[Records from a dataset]
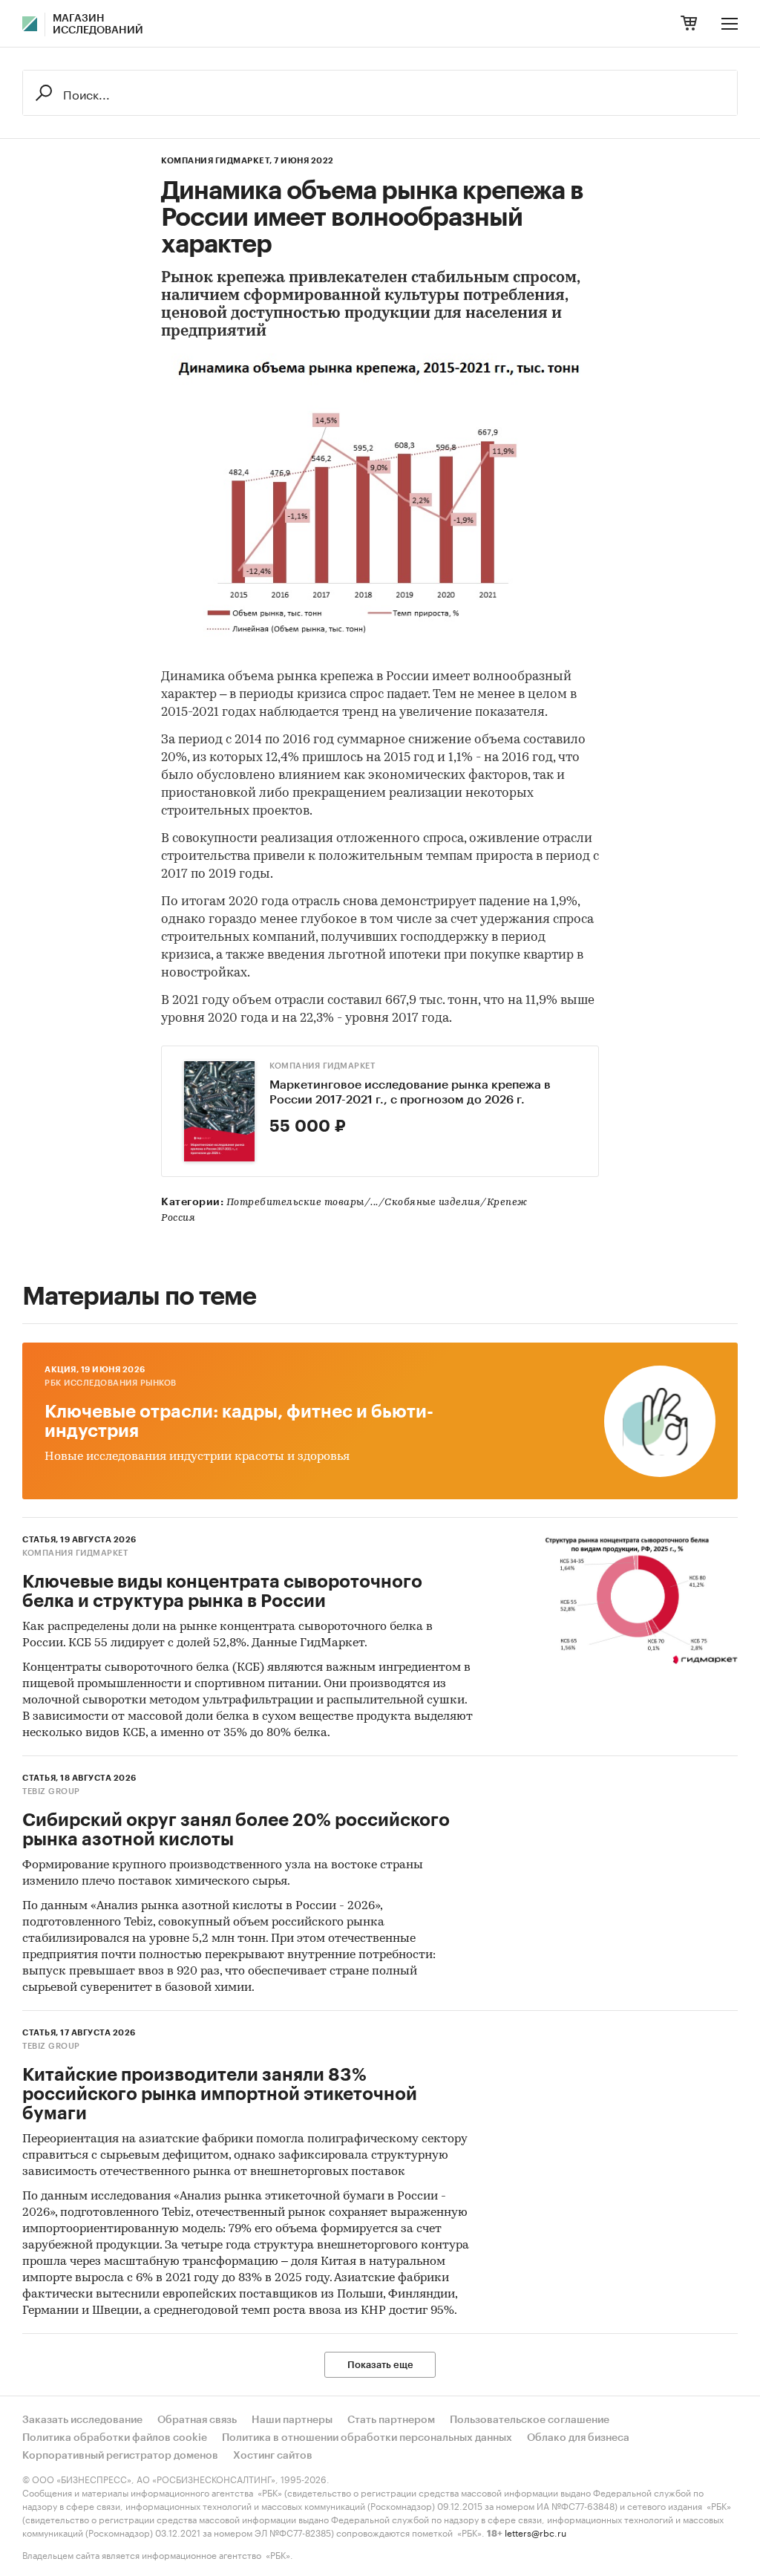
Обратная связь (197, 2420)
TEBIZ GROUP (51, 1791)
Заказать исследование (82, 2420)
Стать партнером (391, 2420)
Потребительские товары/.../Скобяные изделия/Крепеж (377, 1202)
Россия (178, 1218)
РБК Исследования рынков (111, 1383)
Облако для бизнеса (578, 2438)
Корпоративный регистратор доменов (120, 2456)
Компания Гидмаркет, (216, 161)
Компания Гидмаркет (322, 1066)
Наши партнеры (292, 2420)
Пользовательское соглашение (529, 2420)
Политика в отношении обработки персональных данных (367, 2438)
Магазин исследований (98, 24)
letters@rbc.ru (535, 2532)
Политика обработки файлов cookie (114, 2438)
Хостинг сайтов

Problem to work on: In the records, which lines mention the word "обработки"? Copy those lines.

Task result:
Политика в отношении обработки персональных данных (367, 2438)
Политика обработки файлов cookie (114, 2438)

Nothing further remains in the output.